»»

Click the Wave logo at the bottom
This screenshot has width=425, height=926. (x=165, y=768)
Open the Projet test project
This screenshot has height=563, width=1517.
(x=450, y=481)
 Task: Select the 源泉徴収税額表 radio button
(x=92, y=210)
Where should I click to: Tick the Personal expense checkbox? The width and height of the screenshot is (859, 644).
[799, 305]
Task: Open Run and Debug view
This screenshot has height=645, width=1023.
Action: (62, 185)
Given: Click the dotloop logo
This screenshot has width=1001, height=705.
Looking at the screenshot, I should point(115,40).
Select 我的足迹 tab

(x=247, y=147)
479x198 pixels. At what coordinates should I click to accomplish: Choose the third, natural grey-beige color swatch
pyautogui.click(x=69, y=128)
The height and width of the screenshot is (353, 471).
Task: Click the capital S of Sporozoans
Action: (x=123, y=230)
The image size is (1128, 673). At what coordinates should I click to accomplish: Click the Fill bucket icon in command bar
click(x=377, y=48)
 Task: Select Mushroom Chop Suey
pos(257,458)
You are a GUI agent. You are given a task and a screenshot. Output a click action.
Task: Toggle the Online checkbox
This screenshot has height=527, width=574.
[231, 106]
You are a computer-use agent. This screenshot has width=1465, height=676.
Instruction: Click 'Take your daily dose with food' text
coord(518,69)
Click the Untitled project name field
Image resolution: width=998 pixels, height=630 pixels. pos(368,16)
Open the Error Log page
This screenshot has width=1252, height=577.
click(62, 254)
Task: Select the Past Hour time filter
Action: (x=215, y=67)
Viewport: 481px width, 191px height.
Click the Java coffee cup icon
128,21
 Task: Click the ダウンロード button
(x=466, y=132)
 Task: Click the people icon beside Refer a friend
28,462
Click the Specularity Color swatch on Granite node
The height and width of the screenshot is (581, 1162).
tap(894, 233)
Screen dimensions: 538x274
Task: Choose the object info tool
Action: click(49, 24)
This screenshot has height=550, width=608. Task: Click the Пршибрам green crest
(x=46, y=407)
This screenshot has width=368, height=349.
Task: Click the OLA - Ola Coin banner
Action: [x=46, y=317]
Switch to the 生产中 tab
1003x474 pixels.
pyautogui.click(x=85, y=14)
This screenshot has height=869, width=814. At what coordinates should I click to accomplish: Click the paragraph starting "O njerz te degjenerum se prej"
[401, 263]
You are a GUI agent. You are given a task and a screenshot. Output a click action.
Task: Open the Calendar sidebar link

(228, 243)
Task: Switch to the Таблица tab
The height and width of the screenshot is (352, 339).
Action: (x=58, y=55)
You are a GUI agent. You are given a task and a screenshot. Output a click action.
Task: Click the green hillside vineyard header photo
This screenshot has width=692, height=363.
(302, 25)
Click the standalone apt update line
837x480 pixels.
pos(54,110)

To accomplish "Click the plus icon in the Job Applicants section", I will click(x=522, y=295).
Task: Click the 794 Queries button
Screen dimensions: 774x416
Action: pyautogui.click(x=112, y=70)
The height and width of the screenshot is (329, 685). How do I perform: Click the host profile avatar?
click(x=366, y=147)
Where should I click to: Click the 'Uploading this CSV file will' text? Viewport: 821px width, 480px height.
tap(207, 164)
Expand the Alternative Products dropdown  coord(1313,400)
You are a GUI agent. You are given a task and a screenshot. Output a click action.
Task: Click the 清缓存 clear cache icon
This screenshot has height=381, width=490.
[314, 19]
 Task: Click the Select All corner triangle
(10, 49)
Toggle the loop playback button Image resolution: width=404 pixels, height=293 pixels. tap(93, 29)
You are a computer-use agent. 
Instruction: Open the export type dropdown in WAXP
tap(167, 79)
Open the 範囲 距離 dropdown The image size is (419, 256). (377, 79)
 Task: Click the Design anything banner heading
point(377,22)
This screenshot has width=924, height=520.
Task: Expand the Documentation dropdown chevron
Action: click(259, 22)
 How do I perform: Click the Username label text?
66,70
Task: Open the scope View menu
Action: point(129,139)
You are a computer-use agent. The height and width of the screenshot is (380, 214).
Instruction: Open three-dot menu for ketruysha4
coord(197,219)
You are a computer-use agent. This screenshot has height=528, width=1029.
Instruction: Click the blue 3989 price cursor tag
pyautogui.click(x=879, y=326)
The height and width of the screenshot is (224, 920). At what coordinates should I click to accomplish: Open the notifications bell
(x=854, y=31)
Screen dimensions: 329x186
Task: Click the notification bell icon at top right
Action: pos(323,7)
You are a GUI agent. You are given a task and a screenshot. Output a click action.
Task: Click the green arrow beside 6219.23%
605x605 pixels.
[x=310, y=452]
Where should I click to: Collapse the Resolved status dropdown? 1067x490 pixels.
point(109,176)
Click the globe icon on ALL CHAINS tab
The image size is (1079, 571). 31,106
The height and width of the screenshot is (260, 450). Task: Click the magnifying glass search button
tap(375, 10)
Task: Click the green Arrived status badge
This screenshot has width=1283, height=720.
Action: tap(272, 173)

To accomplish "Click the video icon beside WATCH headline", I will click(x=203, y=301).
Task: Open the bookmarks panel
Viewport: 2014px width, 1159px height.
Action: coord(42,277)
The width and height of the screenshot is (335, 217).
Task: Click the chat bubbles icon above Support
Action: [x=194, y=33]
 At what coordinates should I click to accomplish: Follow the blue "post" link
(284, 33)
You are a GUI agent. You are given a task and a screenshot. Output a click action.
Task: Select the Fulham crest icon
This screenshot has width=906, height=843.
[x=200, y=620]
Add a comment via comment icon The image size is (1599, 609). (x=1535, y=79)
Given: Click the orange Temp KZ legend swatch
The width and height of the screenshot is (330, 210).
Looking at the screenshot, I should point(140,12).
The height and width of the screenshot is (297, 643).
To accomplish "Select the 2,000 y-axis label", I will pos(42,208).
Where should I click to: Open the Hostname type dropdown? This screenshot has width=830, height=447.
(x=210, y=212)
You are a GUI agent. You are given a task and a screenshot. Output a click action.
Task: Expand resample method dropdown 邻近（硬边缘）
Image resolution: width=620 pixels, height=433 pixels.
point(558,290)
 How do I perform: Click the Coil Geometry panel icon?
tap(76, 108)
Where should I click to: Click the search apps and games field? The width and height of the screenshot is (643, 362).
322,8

««

[Requirements]
Identify every line in the records above that contains the word "dropdown", and copy each of those lines.

[Exercise answer]
Expand the Alternative Products dropdown  coord(1313,400)
Instruction: Open the export type dropdown in WAXP
Open the 範囲 距離 dropdown The image size is (419, 256). (377, 79)
Task: Expand the Documentation dropdown chevron
Where should I click to: Collapse the Resolved status dropdown? 1067x490 pixels.
Where should I click to: Open the Hostname type dropdown? This screenshot has width=830, height=447.
Task: Expand resample method dropdown 邻近（硬边缘）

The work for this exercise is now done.